Friday, April 27, 2018

Teaching Young Children to Be Treasure Hunters

Editor’s Note: In conjunction with the 20-year anniversary of BrainSMART, we are sharing some of our educators stories. All of the featured educators earned their Master’s in Brain-based Teaching curricula and/or the Minor in Brain-based Leadership, co-developed by Dr. Donna Wilson and Dr. Marcus Conyers, co-founders of BrainSMART. Below is a synopsis of one of those stories.

Christena Nelson’s goal is to create a classroom environment where energetic, optimistic children are excited to learn, and the BrainSMART strategies are among her most useful tools in accomplishing that aim. She shared some of these ideas in an interview for the BrainSMART publication, Effective Teaching, Successful Students.

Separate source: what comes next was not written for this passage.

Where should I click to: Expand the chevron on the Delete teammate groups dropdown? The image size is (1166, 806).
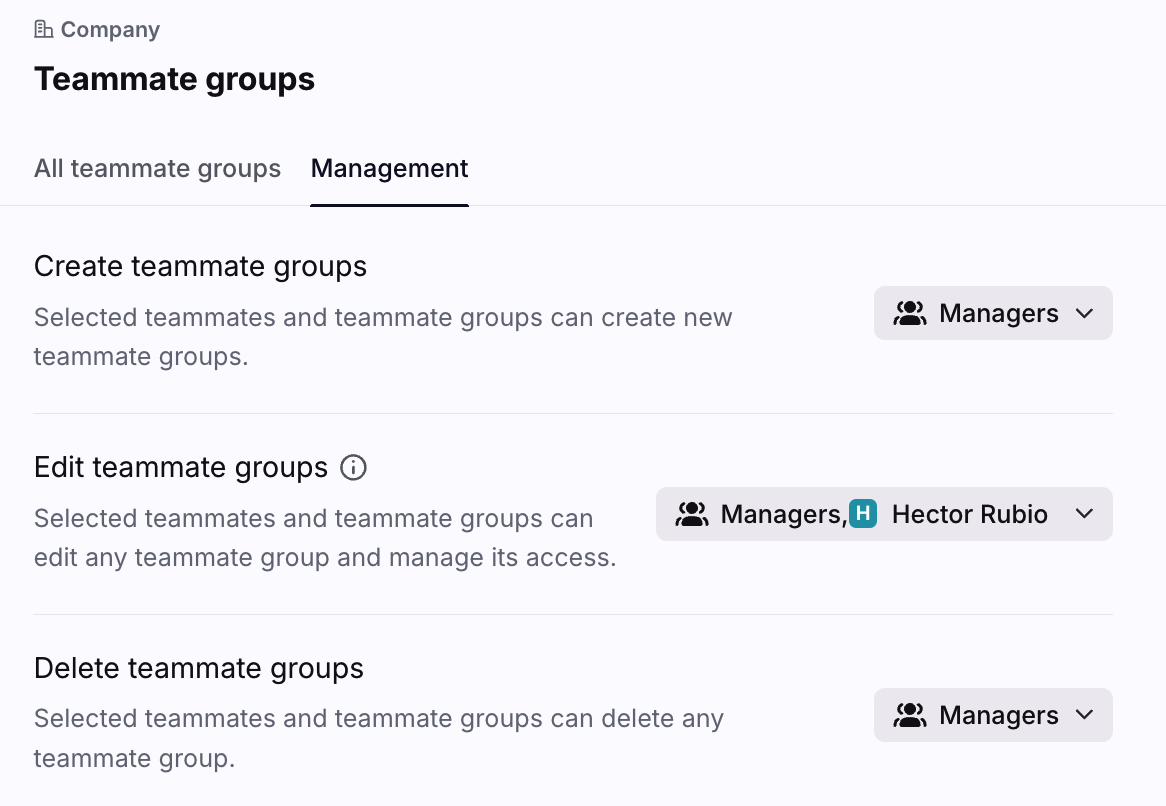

At the time of the interview, she was teaching a year-round kindergarten class at Copper Canyon Elementary School in West Jordan, Utah. Ms. Nelson adapted many of the ideas in Donna Wilson and Marcus Conyers’ book, 60 Strategies for Increasing Student Learning, for use with her young students.

For example, she created a puppet show based on the story of “Treasure Hunters and Trash Collectors” to illustrate how optimism makes it easier and more fun to learn new things. Tess the Treasure Hunter has a positive outlook and collects useful moments—i.e., treasures—to carry with her throughout the course of her day. Conversely, Gus the Trash Collector focuses all his time and energy on looking for things that are wrong and unfair, carrying those thoughts around as a heavy and unpleasant burden.

The puppets and their props are displayed in the front of the classroom “to remind everyone— including myself— to be positive,” Ms. Nelson explained. The puppets get the children’s attention and make the lesson about the power of optimistic learning much more memorable.

“I ask them, ‘Which one are you? Are you Tess the Treasure Hunter? Or are you Gus the Grumpy Garbage Collector?’ They all say, ‘We’re Tess! We’re Tess!’”

Whenever someone would start to get negative, Ms. Nelson would tell the class generally, taking care not to single out any one student, “Uh-oh! It sounds like we’ve got Gus the Grumpy Garbage Collector in class today.”

“It’s really helpful to remind students of the power of positive thinking,” she said.